INFORMATION PROVIDED section start

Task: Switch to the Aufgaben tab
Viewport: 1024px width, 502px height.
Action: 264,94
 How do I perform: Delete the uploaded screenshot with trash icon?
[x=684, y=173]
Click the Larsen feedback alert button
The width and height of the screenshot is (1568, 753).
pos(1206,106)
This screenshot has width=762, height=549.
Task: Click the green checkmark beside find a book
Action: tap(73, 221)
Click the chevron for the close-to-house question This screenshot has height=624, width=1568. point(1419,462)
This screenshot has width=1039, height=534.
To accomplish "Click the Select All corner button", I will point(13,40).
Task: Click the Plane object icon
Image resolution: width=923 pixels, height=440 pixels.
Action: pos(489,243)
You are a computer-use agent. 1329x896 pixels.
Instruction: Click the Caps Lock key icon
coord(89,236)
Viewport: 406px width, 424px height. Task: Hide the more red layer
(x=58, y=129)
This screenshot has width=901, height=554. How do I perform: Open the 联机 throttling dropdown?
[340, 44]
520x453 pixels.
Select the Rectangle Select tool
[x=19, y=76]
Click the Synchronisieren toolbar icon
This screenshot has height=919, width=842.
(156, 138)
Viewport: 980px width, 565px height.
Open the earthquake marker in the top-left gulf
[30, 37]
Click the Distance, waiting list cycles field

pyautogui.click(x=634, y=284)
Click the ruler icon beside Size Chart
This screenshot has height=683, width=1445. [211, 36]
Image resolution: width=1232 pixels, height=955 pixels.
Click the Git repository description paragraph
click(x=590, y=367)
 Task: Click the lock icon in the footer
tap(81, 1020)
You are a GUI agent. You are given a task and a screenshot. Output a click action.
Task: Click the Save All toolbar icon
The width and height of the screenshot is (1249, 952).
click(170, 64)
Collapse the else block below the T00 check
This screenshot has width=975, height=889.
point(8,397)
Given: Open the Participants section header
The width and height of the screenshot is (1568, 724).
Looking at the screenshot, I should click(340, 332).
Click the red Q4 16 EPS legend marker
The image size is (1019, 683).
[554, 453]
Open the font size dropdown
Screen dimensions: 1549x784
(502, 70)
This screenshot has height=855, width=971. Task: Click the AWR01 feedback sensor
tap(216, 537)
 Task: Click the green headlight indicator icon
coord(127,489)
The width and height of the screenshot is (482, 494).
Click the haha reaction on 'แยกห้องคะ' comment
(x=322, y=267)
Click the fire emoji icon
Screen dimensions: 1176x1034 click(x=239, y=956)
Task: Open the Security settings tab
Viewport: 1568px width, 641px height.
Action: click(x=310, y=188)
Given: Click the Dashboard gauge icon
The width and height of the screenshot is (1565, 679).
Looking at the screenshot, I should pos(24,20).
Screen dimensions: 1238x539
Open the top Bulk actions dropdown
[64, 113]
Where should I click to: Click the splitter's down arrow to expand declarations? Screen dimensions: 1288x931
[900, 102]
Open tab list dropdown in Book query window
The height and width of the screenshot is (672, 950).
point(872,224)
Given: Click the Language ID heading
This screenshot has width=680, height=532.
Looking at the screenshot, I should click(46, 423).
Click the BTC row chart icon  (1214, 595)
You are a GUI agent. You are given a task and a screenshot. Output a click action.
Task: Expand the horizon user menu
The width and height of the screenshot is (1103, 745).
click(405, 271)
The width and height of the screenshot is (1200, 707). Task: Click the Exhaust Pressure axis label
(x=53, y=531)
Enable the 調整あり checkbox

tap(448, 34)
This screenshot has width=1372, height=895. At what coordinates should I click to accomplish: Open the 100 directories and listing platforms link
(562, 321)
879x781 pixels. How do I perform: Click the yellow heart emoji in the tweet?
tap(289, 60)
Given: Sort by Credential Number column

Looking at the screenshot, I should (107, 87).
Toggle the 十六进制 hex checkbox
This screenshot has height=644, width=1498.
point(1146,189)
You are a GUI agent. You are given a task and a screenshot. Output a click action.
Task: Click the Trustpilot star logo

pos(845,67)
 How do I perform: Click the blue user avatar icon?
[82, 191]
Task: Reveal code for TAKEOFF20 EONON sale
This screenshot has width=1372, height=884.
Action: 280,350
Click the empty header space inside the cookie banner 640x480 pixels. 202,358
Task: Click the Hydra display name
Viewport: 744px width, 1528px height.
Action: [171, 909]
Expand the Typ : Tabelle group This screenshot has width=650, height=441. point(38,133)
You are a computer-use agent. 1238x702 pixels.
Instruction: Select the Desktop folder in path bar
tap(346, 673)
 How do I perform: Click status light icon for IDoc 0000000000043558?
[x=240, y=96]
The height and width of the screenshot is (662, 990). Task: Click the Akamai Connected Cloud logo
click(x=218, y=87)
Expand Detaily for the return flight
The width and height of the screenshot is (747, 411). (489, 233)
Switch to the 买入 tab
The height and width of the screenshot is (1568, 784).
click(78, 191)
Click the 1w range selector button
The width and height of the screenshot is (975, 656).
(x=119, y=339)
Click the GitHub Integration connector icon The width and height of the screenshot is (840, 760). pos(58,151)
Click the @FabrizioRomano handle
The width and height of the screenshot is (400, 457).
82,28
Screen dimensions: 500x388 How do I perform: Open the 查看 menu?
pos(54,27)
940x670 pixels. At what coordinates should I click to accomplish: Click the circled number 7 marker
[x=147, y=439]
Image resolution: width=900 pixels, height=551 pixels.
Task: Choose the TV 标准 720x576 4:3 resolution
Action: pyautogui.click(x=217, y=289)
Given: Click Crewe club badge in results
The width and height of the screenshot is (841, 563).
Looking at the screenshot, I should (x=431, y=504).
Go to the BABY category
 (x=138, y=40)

INFORMATION PROVIDED section end

* **PROBLEM**:
Select all lines with the word "Switch" from the entries above.

* **WORKED SOLUTION**:
Task: Switch to the Aufgaben tab
Switch to the 买入 tab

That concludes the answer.